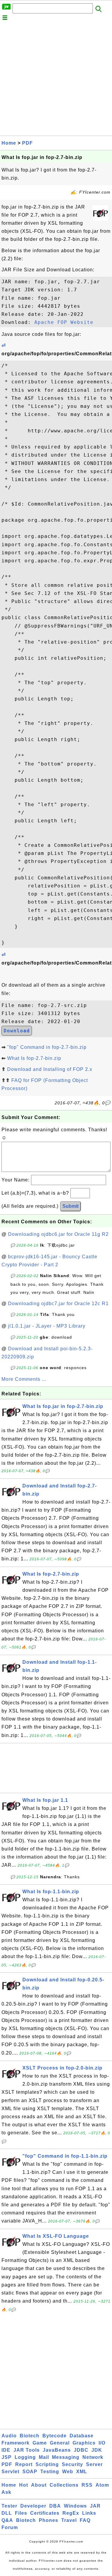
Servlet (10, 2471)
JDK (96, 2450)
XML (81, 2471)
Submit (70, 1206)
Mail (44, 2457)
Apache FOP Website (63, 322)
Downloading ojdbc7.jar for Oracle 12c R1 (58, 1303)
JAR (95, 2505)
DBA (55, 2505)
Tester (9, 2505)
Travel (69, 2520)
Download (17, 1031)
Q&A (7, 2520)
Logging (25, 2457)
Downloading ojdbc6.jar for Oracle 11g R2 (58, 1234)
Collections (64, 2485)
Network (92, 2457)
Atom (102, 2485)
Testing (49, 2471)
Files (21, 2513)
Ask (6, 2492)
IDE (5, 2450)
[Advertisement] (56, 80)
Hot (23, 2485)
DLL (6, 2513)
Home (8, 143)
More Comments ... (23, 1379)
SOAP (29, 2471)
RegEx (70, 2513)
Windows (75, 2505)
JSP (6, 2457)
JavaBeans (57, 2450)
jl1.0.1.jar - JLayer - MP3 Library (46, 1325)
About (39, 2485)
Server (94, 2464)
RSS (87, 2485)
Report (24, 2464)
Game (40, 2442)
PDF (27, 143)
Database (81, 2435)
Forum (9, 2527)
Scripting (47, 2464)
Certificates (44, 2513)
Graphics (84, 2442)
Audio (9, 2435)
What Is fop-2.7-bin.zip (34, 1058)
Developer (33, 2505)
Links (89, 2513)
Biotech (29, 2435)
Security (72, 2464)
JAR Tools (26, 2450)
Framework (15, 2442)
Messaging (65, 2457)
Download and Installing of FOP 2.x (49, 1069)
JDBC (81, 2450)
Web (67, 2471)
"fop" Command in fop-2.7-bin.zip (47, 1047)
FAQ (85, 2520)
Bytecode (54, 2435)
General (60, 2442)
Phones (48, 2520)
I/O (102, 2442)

:: YOUR INSTRUCTIONS ::
Give the lines again exactly, beginning with the first line of the records above and ending with the line that contains "Logging (25, 2457)", and include no pictures.

:: SOLUTION ::
Servlet (10, 2471)
JDK (96, 2450)
XML (81, 2471)
Submit (70, 1206)
Mail (44, 2457)
Apache FOP Website (63, 322)
Downloading ojdbc7.jar for Oracle 12c R1 (58, 1303)
JAR (95, 2505)
DBA (55, 2505)
Tester (9, 2505)
Travel (69, 2520)
Download (17, 1031)
Q&A (7, 2520)
Logging (25, 2457)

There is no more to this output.